• **WHAT TO DO**
Your task is to copy each line of the listing that contains the word "more".

• **MATERIALS PROVIDED**
****

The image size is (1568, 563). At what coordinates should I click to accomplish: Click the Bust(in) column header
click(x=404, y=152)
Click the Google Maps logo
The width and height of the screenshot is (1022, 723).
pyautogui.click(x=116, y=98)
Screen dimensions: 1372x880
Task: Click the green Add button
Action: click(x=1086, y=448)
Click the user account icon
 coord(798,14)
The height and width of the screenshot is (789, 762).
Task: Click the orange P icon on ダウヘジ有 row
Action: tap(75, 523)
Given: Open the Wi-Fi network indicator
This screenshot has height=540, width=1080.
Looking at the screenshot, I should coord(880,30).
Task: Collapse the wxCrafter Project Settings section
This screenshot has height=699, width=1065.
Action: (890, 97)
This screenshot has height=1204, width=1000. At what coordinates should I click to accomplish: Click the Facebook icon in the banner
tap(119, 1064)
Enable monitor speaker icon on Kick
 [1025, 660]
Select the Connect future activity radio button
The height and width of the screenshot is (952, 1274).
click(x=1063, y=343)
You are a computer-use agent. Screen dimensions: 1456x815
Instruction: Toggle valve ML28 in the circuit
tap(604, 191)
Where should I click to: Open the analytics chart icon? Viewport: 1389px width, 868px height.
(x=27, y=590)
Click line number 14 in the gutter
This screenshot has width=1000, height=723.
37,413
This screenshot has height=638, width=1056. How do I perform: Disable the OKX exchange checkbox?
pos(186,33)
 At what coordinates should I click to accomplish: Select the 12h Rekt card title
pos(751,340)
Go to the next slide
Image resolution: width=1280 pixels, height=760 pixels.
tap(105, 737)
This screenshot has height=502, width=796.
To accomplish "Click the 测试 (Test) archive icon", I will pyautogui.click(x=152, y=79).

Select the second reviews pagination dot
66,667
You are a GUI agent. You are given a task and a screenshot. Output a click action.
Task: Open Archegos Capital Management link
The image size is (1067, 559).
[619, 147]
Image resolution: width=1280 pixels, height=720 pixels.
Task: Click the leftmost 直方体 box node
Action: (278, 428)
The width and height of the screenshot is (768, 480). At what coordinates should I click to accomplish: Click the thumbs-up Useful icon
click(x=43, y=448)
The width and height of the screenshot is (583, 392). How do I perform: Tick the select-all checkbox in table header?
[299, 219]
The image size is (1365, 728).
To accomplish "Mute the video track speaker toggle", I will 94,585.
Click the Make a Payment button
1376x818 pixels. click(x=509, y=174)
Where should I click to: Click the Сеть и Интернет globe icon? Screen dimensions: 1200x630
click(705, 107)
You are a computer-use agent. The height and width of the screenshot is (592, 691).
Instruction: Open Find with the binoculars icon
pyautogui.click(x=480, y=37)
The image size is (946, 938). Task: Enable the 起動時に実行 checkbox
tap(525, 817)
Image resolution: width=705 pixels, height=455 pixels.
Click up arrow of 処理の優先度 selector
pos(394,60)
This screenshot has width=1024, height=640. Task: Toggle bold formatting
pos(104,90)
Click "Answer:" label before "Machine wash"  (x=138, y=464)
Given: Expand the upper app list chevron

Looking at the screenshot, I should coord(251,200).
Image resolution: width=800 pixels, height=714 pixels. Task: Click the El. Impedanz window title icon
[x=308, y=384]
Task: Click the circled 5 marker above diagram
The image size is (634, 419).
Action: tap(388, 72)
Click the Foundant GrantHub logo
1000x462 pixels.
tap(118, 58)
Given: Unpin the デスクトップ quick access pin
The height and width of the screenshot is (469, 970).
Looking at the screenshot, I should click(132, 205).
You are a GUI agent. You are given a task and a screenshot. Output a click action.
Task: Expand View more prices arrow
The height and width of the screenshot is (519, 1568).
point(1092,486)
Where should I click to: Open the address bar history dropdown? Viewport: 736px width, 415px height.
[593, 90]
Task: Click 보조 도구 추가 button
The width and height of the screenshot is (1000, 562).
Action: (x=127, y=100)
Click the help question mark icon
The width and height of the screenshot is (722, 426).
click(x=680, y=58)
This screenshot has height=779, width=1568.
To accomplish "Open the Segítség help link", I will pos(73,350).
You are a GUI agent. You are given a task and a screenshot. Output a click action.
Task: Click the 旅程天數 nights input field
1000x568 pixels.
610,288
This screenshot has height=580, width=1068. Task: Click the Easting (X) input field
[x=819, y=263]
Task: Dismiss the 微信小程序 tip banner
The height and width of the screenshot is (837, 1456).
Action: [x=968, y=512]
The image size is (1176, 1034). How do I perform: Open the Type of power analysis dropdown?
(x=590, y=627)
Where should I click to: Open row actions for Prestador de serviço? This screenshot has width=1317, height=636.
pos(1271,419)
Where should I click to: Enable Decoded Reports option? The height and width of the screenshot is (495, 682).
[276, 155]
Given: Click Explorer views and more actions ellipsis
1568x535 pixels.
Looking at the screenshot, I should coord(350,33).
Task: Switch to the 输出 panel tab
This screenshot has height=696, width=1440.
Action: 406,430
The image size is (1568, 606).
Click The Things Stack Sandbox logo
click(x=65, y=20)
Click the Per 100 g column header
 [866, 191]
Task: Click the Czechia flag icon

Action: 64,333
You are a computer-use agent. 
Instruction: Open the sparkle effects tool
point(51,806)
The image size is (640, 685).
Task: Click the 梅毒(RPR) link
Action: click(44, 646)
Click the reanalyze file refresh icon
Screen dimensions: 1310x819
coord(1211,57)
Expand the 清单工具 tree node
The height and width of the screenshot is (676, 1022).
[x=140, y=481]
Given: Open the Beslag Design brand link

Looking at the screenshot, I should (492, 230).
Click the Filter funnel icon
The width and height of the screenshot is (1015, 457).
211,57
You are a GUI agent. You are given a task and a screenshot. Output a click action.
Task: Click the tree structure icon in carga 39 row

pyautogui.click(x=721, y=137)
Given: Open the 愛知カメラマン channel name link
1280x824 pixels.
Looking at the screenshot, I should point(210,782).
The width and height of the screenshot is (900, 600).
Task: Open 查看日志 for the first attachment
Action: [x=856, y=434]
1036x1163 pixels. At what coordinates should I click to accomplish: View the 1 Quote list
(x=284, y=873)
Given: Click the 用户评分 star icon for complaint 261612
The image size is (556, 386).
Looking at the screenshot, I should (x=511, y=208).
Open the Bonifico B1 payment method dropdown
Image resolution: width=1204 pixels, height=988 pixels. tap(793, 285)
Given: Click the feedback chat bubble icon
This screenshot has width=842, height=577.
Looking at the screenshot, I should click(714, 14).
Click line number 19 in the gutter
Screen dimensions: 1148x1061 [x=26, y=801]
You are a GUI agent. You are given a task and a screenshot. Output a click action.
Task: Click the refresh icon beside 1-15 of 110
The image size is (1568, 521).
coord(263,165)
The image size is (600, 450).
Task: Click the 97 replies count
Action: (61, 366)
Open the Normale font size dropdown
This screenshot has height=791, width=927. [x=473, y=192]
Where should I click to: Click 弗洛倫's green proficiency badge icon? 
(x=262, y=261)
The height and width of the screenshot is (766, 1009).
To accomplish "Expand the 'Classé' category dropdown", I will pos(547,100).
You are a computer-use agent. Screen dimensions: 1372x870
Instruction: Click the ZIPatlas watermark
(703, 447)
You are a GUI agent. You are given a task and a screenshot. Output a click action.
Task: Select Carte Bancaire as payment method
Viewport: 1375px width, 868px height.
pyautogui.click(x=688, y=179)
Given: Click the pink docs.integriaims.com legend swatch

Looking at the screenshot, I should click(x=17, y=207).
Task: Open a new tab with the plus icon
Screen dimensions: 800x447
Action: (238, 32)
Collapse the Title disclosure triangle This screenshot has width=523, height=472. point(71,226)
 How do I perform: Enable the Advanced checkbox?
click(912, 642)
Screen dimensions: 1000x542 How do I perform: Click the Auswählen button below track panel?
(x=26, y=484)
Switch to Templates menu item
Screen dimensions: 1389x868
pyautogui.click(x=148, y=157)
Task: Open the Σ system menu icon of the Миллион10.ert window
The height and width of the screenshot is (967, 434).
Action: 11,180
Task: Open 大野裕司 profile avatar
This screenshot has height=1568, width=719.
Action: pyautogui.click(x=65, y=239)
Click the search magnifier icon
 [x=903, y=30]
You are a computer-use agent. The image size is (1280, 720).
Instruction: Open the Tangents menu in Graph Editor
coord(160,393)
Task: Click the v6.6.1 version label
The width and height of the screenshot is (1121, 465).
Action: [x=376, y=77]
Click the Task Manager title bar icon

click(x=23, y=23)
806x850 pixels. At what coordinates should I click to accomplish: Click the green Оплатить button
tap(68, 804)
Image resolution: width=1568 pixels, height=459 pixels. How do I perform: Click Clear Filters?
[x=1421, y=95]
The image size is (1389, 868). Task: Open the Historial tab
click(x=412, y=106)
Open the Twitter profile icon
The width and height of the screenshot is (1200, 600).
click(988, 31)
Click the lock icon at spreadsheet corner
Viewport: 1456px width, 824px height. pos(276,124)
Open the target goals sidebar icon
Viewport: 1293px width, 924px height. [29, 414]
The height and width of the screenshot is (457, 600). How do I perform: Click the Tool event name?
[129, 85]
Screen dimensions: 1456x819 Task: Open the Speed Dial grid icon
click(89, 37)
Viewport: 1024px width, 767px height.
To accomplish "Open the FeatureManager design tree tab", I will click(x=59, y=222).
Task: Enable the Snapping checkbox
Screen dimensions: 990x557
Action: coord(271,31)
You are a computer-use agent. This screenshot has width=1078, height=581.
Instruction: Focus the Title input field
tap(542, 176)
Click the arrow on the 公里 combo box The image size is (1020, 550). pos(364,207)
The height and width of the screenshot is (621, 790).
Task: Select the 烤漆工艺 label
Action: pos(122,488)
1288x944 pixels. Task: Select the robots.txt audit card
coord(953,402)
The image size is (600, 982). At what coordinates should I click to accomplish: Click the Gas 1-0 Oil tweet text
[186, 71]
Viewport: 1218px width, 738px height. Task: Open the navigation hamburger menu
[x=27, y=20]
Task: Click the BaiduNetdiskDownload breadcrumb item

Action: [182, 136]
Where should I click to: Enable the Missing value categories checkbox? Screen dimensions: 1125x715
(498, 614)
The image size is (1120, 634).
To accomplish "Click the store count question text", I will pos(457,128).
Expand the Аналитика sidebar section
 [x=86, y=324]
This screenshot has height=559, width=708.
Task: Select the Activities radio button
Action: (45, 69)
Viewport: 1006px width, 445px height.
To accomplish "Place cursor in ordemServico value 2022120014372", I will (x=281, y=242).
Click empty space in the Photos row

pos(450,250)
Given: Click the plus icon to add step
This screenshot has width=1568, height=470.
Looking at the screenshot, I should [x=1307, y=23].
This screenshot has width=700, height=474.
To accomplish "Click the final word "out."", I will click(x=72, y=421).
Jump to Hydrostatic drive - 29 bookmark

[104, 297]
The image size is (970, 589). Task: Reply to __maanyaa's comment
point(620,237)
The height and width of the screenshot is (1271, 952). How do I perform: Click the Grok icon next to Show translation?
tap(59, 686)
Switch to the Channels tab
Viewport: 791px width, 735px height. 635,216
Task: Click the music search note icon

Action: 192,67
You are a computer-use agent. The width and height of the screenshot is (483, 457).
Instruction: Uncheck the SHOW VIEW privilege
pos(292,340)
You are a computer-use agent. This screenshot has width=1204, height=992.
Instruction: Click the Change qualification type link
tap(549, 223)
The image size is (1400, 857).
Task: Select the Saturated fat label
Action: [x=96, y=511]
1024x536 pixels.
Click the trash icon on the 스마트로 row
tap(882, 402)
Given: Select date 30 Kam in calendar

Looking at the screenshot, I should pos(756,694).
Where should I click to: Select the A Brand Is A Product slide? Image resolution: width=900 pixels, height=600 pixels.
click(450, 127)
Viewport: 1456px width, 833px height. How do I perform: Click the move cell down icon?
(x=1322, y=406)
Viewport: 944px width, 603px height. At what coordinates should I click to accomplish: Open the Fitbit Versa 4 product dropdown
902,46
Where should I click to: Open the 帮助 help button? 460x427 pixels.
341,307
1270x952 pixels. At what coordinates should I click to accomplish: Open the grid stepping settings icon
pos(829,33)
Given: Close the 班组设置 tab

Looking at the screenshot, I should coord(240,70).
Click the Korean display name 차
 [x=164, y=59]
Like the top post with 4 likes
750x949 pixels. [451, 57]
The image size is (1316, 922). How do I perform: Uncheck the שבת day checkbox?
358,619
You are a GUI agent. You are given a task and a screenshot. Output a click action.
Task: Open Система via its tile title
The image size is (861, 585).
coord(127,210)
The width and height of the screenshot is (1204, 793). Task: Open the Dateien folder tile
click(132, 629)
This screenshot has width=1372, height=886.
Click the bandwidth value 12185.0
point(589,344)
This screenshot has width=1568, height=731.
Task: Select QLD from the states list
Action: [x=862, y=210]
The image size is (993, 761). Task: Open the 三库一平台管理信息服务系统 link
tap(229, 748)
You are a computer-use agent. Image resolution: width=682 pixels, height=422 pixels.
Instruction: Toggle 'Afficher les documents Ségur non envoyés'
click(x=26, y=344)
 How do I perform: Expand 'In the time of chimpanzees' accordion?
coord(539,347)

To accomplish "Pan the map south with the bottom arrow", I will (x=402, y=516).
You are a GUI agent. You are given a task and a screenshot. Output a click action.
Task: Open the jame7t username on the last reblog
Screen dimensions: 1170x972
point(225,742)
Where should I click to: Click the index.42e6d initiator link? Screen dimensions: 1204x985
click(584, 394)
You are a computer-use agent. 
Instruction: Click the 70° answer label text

****

• **SOLUTION BELOW**
Task: Expand View more prices arrow
Given: Click Explorer views and more actions ellipsis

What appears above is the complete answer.